We’d been told that the best way to see Bagan is by hot air balloon, and so we were up at 4:30am to take a balloon over Bagan. At about $500AUD per person, it’s a costly way to spend an hour but ended up being the highlight of our whole trip in Myanmar and was absolutely worth doing! The bird’s eye views we got of this beautiful place will remain forever imprinted in our memories.

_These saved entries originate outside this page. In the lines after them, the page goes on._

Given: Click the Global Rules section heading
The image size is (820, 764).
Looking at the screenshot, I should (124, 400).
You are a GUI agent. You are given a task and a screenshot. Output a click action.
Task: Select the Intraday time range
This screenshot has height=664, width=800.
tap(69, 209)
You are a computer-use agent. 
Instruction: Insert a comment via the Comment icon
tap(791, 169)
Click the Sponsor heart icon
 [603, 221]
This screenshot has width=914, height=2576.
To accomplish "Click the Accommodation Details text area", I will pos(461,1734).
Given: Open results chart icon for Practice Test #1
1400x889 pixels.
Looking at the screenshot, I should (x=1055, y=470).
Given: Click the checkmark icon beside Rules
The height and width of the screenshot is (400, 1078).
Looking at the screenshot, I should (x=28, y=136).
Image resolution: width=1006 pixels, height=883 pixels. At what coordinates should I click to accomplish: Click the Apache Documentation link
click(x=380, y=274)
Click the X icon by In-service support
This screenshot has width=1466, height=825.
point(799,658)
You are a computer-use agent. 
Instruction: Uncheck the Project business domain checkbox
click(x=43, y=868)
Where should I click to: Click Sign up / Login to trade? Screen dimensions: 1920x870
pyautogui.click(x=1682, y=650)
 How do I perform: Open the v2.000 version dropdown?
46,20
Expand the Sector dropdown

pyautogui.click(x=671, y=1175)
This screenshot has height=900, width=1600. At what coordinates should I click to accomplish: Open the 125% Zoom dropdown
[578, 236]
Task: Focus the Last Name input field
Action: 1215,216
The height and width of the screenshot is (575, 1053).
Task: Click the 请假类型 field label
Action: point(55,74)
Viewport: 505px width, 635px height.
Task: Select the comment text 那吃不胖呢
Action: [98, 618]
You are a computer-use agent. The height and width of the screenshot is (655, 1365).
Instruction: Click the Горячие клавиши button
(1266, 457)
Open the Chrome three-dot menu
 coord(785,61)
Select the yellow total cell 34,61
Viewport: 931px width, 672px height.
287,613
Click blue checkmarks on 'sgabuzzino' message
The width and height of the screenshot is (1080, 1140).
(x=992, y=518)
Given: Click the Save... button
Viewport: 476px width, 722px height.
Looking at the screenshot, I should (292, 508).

To ensure we caught the sunrise, our morning started very early. We were due to be picked up at 5:00am and heard the wheeze and rattle of the bus picking us up before we saw him! Turns out Balloons Over Bagan, the company we flew with, has a fleet of World War II era buses that they use to do the pick ups and drop offs. It was really cute, but one of the noisiest, roughest bus trips we’ve ever had! A short ride and we were deposited in a field, along with another 100 or so eager tourists, all keen to see Bagan from the air. We were offered tea/coffee and biscuits and sat perched on little camp chairs enjoying the snack as we were given a safety briefing.




As the sky began to lighten, the balloons began to inflate. We watched the 12 balloons flying today get set up and inflated, taking photos of the blazing flames all the while. Our anticipation built as the balloons around us were inflated. Finally it was our turn and we were directed to jump in to our basket. The blazing flame caused our balloon to slowly rise and we were up! We all gasped and held on as our basket skimmed the top of the trees, but soon we were far far above the plains.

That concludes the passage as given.